More than eight decades after it was installed, a memorial to the three 19th-century sibling novelists in London’s Westminster Abbey was amended Thursday to restore the diaereses – the two dots over the e in their surname.

The dots — which indicate that the name is pronounced “brontay” rather than “bront” — were omitted when the stone tablet commemorating Charlotte, Emily and Anne was erected in the abbey’s Poets’ Corner in October 1939, just after the outbreak of World War II.

They were restored after Brontë historian Sharon Wright, editor of the Brontë Society Gazette, raised the issue with Dean of Westminster David Hoyle. The abbey asked its stonemason to tap in the dots and its conservator to paint them.

“There’s no paper record for anyone complaining about this or mentioning this, so I just wanted to put it right, really,” Wright said. “These three Yorkshire women deserve their place here, but they also deserve to have their name spelled correctly.”

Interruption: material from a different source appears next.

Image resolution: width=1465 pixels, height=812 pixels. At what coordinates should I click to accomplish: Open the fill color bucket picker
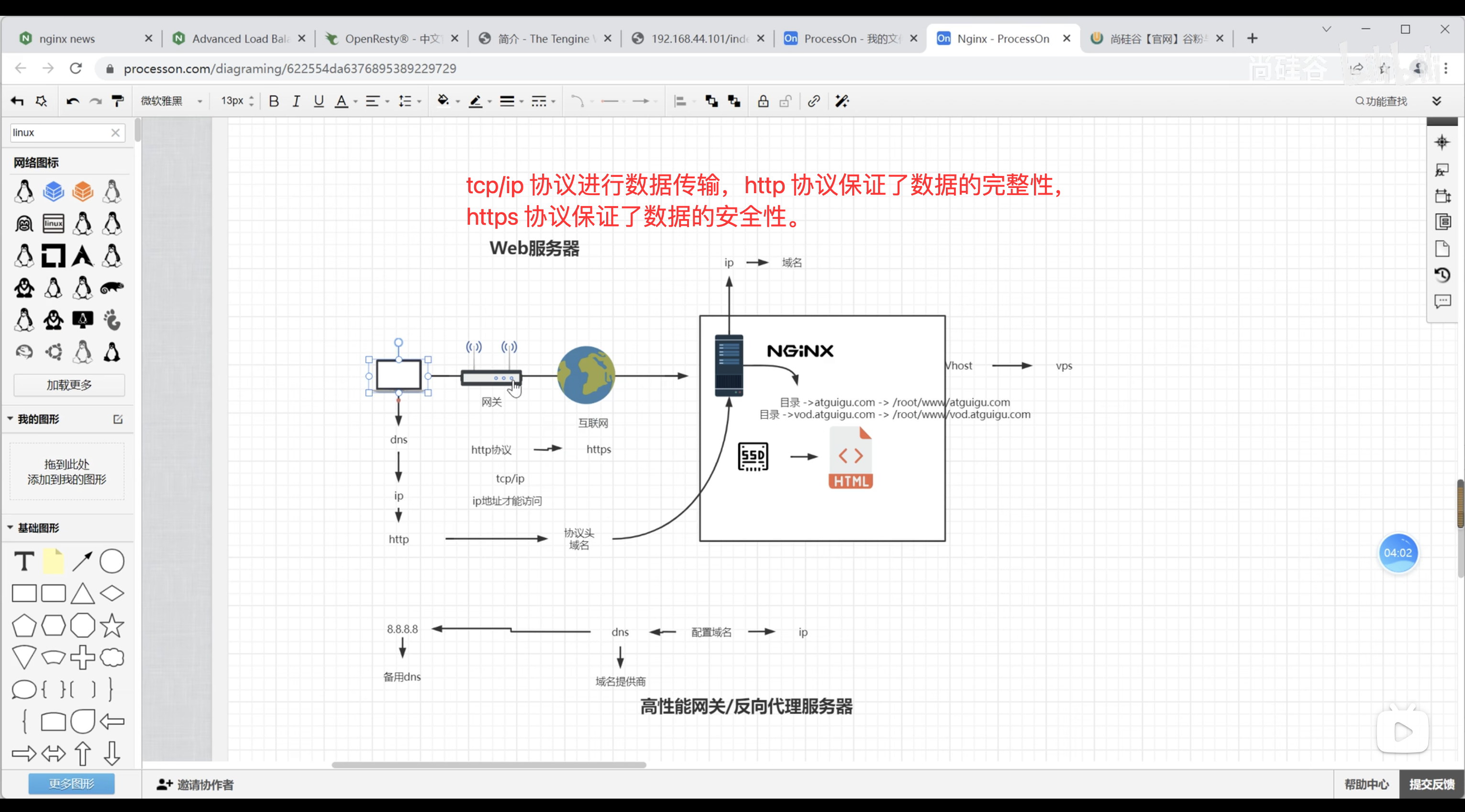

It’s believed the writers’ Irish father Patrick changed the spelling of his surname from Brunty or Prunty when he went to university in England.

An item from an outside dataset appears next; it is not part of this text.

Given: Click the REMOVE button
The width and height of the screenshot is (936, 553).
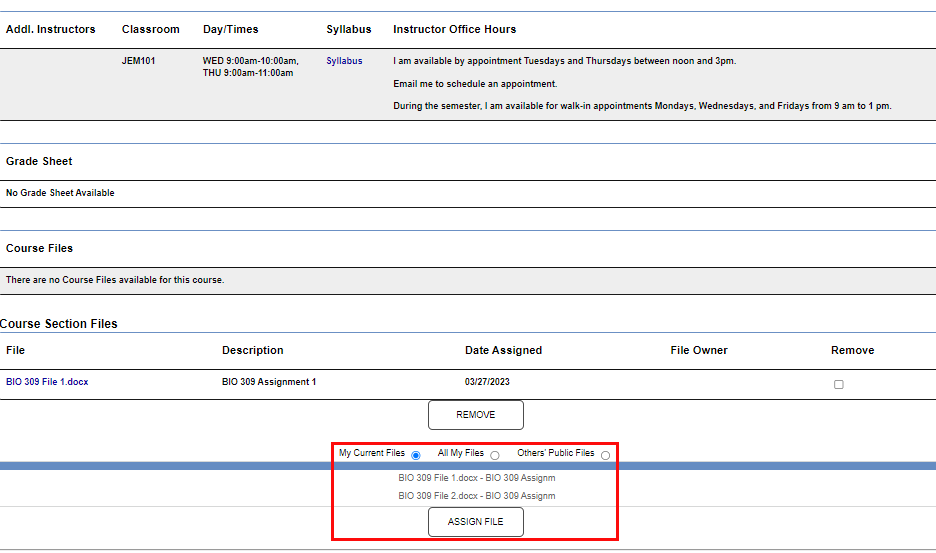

Raised on the wild Yorkshire moors, all three sisters died before they were 40, leaving enduring novels including Charlotte’s “Jane Eyre,” Emily’s “Wuthering Heights” and Anne’s “The Tenant of Wildfell Hall.”

Rebecca Yorke, director of the Brontë Society, welcomed the restoration.

“As the Brontës and their work are loved and respected all over the world, it’s entirely appropriate that their name is spelled correctly on their memorial,” she said.